Charming the crowd with summery vibes

The new Nancy and Lee duo of The Moldy Peaches’ Adam Green and Little Joy’s Binki Shapiro has been on tour for four weeks. Everyone in the crowd is thinking the same: has he worn those same leather trousers for every show?

Green is anti-folk, yet bearded, and playing his new blend of sweet '60s-inspired pop songs on an acoustic guitar. To counteract this, he does what every non-folkie should do and crowd surfs over his adoring fans packed into a sold out Village Underground. See, folk can be fun!

But antics aside and once troubles with sound and lights are sorted, Green and Shapiro charm their crowd with summery vibes and catchy melodies, from the feel good with a bitter twist ‘Just To Make Me Feel Good’ to the head bobbing loveliness, also with a bitter twist, of ‘Pity Love’.

It takes a while for Green to come out of a moody start, but once there, his chat and tales are just as smile-inducing as his songs.

"I was originally a tuba player," he tells the crowd after recounting a story of a flaming tuba outside the Tate and the other weird and wonderful things he’s seen in London.

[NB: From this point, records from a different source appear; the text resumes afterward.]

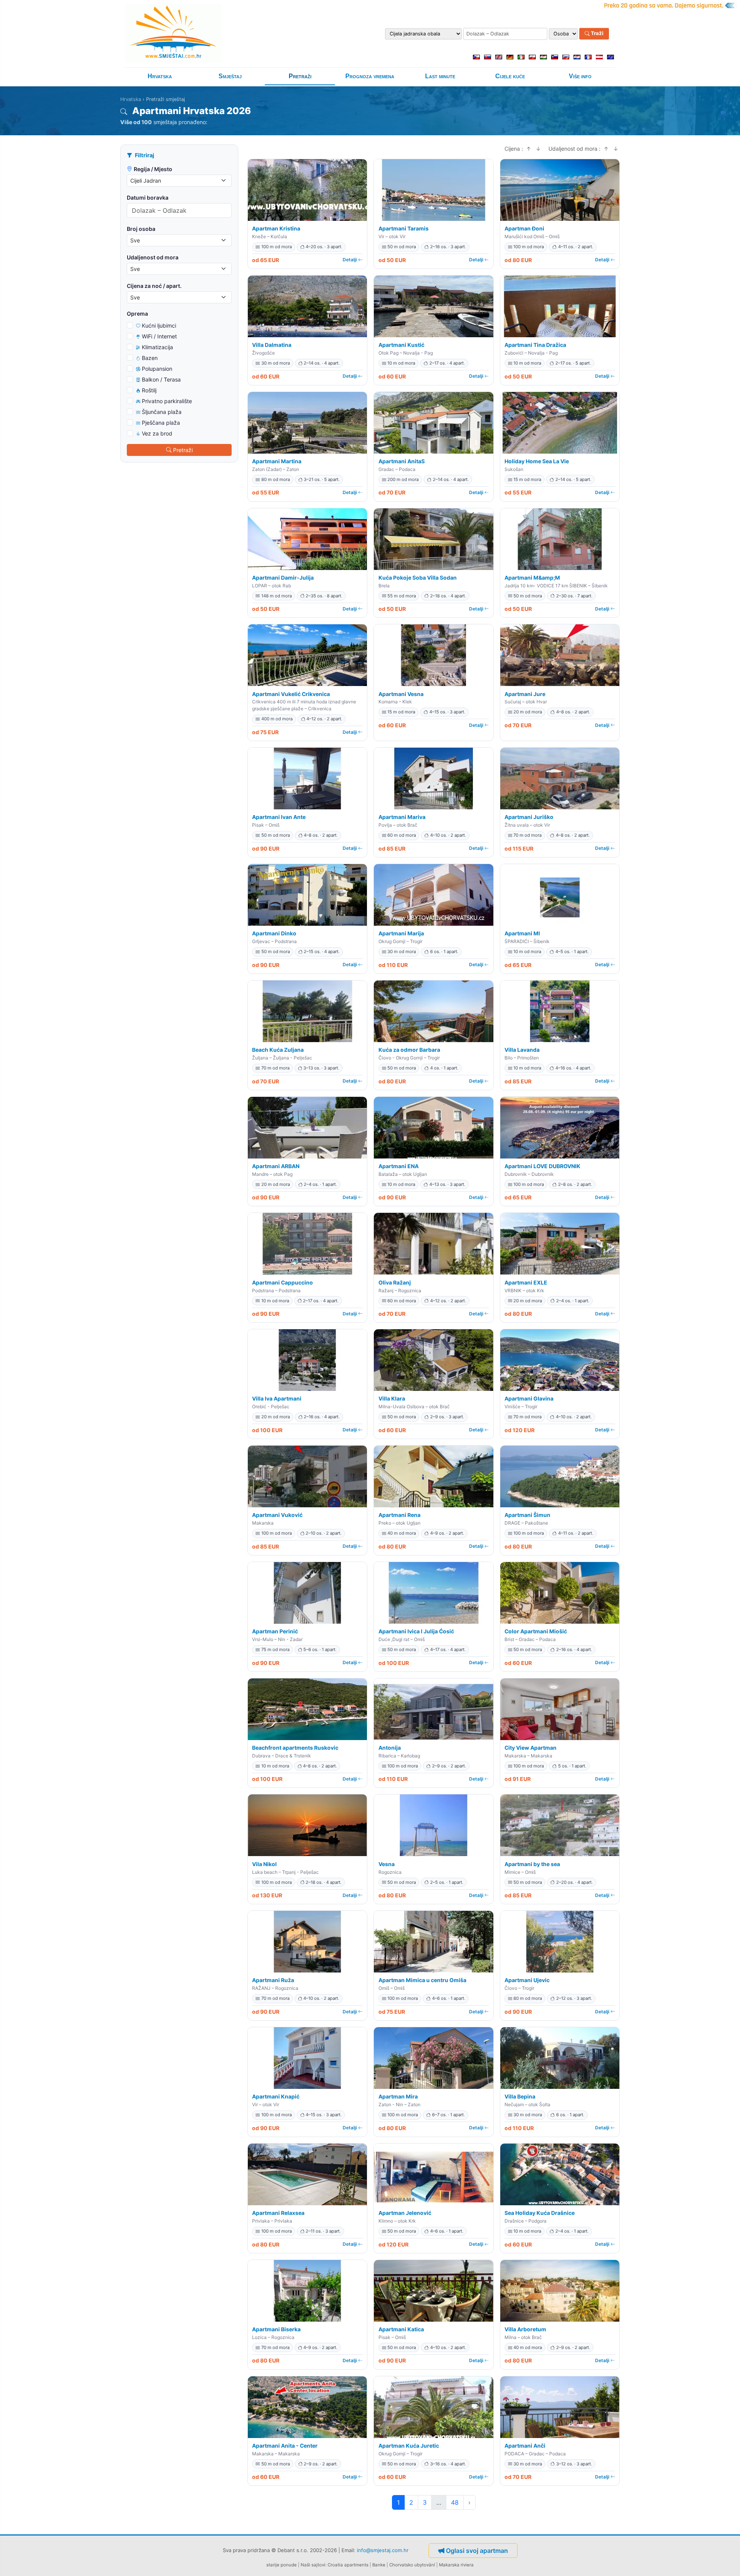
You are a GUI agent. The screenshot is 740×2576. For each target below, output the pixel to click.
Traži (597, 33)
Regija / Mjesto (153, 169)
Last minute (440, 76)
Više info (580, 76)
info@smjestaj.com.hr (383, 2550)
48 (455, 2502)
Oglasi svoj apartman (477, 2550)
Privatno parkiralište (167, 401)
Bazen (150, 358)
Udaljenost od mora (152, 257)
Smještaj (230, 76)
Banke (378, 2565)
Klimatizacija (157, 347)
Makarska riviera (456, 2565)
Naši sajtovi (313, 2565)
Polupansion (157, 368)
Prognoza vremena (369, 76)
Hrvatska (160, 76)
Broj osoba (141, 228)
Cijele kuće (510, 76)
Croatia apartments (348, 2565)
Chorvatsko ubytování (412, 2565)
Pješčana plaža (161, 422)
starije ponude (281, 2565)
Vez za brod (157, 433)
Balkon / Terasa (161, 379)
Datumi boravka (147, 197)
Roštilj (149, 390)
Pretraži (300, 76)
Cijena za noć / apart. (154, 285)
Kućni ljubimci (159, 325)
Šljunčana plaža (162, 412)
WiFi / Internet (159, 336)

It’s difficult to work out if he loves or hates our city. He also can’t work out if we’re punters or grandchildren of his music. Either way, he has a lot of admirers here.

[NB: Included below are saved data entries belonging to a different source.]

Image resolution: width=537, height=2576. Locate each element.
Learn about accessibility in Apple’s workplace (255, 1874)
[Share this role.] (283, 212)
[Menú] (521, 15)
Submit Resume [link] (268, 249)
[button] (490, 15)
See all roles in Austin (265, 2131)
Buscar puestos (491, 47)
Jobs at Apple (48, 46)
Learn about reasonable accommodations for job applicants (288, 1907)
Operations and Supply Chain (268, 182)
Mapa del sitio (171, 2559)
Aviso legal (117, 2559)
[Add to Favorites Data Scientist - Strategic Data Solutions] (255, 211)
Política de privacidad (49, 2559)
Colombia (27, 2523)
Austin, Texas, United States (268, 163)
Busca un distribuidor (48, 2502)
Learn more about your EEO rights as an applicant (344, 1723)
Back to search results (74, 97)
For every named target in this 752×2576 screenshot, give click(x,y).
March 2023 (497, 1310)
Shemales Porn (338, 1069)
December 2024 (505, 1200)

It’s clear that Green is the main star on stage tonight, with many of his own songs peppered into the set, like the brilliant ‘You Blacken My Stay’, ‘Cigarette Burns Forever’ and ‘Friends of Mine’.

But while Green’s solo works get huge cheers, it’s the vintage throw-back of his collaboration with Shapiro - slightly redundant for Green’s solo songs - that are the highlights. ‘Casanova’, despite Shapiro’s voice being slightly drowned out, is one of the highlights while ‘Nighttime Stopped Bleeding’ is much louder and darker than on the record. ‘I Never Found Out’ picks up the pace a little and forgets the vintage softly softly approach. This is a band that looks like it wants to rock out, but the short songs and the '60s twee keep it a little restrained. You feel like the three minute pop song could morph into something massive. All credit to the amazing drummer who brings an edge to the sound.

Single ‘Here I Am’ is as sugar-coated as it is on record and gets a huge response before Green swaps his guitar for a Jarvis Cocker/orangutan style of movement to accompany ‘Dance With Me’. It’s a great mix of a new partnership and a new sound combined with some of Green’s classics from the last decade.